Kröter ist es "wichtig zu betonen, dass Projekte dieser Art alleine vom Engagement der SchülerInnen und LehrerInnen getragen werden. Sie dürfen nicht dafür verwendet werden, das nachhaltig geschädigte Ansehen Österreichs in der Welt zu verschönern".
Lernen gegen eine Wiederholung der Vergangenheit
Für die musikalische Umrahmung des Festaktes am Mittwoch sorgte die Gruppe "10 saiten 1 bogen". Geiger Herwig Strobl nutzte die Gelegenheit, um zu erzählen, wie der Bürgermeister von Wels - angesprochen darauf, ob er für ein internationales Jugendmusiktreffen in Wels Mittel aus dem Kulturbudget zur Verfügung stellen könne - meinte, das ginge nicht, weil ÖVP und FPÖ dem im Gemeinderat nicht zustimmen würden.

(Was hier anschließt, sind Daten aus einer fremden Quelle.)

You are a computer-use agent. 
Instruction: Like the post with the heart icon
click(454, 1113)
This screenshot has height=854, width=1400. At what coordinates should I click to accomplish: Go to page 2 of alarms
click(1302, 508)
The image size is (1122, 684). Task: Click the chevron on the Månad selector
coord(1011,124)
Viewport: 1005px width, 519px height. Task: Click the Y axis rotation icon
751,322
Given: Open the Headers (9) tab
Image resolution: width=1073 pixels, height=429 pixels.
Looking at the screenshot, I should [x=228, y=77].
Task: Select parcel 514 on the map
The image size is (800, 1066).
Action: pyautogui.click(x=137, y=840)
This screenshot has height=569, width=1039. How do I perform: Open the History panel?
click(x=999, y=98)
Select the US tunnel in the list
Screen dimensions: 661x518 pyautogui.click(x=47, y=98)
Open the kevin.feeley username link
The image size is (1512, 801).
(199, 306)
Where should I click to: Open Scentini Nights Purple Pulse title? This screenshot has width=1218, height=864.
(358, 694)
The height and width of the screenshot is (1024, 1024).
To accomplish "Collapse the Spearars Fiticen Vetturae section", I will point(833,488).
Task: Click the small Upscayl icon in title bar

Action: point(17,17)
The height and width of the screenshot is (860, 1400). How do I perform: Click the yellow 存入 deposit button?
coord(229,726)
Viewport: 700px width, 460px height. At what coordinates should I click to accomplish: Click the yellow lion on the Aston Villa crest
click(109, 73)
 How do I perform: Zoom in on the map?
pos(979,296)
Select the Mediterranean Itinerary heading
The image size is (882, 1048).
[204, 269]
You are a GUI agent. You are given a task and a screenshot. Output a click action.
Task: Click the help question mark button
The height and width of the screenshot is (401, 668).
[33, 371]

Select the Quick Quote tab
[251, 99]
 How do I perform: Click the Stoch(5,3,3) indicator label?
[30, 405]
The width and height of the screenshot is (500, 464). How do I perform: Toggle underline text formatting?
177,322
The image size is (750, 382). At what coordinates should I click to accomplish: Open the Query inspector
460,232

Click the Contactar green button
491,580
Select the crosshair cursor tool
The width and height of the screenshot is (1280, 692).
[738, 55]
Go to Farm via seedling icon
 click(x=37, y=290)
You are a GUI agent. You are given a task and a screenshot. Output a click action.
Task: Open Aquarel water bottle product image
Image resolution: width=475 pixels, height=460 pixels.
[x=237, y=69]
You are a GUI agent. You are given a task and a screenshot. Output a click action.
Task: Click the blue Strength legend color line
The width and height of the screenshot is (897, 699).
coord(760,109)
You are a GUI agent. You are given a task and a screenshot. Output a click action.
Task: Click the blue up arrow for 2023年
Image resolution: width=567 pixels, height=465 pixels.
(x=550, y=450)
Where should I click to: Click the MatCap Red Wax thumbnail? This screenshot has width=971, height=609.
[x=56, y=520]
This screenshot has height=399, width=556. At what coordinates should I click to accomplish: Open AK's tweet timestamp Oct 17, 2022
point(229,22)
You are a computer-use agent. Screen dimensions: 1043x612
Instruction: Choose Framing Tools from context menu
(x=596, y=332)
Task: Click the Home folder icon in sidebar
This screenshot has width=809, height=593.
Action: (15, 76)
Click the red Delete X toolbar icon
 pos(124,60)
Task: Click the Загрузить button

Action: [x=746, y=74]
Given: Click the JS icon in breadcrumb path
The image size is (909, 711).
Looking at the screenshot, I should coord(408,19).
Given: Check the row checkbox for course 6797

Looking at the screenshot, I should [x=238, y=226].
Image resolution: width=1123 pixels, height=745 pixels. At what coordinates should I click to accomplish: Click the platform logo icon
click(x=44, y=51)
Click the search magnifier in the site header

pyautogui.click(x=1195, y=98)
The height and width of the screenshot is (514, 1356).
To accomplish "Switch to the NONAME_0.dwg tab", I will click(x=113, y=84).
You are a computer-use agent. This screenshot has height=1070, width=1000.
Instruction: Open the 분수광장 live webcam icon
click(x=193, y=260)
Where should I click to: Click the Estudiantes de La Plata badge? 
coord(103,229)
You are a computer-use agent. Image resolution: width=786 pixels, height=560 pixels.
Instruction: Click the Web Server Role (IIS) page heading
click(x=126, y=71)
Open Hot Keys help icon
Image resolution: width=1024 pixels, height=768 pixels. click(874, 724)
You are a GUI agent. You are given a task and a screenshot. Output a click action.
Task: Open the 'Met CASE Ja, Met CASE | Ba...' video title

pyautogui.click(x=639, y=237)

Eine Geschichtslehrerin aus dem BG I wies Strobl nach der Veranstaltung streng zurecht. Es stehe ihm nicht zu, "so eine parteipolitische Geschichte hier zu erzählen", das könne "jemanden aus dem Publikum stören" und "uns Schwierigkeiten machen".
"Es heißt doch, wenn wir nicht aus der Vergangenheit lernen können, dann sind wir dazu verdammt, sie zu wiederholen", hatte Duldner in seiner Festrede gesagt.